Picture 2-2

This thought stemmed from Ross Dougall’s post on Single Minded Propositions… hence the image from his blog, which you should check out if you have a moment or two…

Anyway, I like the thought he had – which was, for me: Single Ideas are still the mainstay of briefs, but it feels like there’s less relevance when you’re looking a major site and you can spend more time with people.

I think there are two things that are interesting in this…

1. Not single – you only have to read Russell’s genius APG paper on Honda (download it at wklondon.com) to see this spelt out fully, but the belief that every brand needs to find a single thing is becoming less unassailable. Like personalities, brands shouldn’t be one-dimensional – although we should try to make one compelling point or have one over-riding emotion that we’re delivering in communication, that’s mainly dictated by the brevity of ads… bringing me to the next thought…

2. Time Spent – 30“ with an ad (when you’re half-watching) is a world of difference from 5/10/30 minutes on a website. Which you chose to do in the first place.

So, when you’re briefing for websites, surely you do need to find an idea – a core thought – that can be the glue for everything. Then you need to find layers of communication to interest and engage people over time – not just one proposition, hammered mercilessly into your head! Maybe, similar to some briefs, you could use the idea of a ”Core Thought“ then build up messages that hit different points you want to make…?

Anyway, that’s the blather I wrote in comments to him at the time, but as I think about it more, I think the time thing is more interesting – particularly as we start developing content for brands – can’t we actually do such much more once the restriction of 30” is removed? And, likewise, can web comms step beyond this?
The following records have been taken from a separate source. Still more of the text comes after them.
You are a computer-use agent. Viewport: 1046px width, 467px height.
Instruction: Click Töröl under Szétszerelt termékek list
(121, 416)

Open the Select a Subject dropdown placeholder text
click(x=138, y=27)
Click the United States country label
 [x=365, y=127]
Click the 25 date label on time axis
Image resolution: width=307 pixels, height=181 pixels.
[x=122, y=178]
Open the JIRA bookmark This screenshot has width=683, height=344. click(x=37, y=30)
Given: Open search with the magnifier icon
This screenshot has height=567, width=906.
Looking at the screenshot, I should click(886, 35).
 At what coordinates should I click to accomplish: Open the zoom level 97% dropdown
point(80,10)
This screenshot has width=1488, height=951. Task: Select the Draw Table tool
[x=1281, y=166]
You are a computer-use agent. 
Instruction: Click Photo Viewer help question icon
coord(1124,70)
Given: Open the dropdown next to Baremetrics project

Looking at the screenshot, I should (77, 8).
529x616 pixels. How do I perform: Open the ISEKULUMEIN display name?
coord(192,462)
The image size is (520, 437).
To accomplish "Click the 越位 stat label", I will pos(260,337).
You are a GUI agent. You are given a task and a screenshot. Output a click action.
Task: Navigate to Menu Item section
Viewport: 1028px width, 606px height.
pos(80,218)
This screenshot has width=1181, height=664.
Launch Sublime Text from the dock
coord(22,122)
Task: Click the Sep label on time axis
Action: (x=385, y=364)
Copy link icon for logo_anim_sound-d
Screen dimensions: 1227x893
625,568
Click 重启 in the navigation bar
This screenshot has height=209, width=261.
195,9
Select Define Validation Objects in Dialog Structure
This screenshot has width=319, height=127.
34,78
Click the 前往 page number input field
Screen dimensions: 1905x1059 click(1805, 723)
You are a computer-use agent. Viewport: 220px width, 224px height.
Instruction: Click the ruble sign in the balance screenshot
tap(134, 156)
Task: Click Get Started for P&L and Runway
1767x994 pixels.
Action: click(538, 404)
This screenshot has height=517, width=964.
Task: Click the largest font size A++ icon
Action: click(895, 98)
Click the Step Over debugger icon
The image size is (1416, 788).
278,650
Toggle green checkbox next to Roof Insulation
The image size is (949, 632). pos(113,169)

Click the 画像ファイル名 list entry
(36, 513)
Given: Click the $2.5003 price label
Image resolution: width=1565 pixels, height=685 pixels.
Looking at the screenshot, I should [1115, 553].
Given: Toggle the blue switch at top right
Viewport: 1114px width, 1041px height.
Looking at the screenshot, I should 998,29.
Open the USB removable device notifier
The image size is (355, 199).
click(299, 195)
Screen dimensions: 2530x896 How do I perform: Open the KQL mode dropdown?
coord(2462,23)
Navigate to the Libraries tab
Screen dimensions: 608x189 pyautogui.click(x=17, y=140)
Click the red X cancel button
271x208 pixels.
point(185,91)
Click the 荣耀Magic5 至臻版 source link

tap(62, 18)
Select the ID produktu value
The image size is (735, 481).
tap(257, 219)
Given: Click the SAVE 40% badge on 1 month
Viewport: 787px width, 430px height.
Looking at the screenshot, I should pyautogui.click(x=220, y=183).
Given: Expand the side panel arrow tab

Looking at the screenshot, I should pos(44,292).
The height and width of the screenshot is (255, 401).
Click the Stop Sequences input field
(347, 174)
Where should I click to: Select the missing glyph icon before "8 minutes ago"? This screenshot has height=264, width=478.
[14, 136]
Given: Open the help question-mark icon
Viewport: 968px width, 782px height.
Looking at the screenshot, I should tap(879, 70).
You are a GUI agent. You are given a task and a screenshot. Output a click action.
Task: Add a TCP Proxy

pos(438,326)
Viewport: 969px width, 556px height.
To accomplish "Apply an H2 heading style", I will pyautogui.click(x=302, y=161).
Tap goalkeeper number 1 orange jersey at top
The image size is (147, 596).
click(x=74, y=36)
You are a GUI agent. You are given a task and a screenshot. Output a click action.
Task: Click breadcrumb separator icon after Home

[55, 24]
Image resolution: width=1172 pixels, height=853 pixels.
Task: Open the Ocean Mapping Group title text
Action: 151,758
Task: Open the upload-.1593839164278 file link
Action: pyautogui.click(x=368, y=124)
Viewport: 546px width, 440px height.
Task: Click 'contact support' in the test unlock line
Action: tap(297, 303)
I have, for a while now, had the feeling that we can have more impact by telling more – rather than banging the same point. But, you have to entertain in more ways, so it’s more difficult. It’s not an excuse to be dull or to cram everything in to one ad. It’s the opposite – take your time with people – give them information in digestible chunks, and make each chunk worth consuming. Then build up a more complex set of messages over time.

I’m sure someone’s written something far more detailed and well thought through on this already, but I wanted to get it down while it was fresh and buzzing in my head! I’ll check for other thoughts one day… when I’m not trying to pack.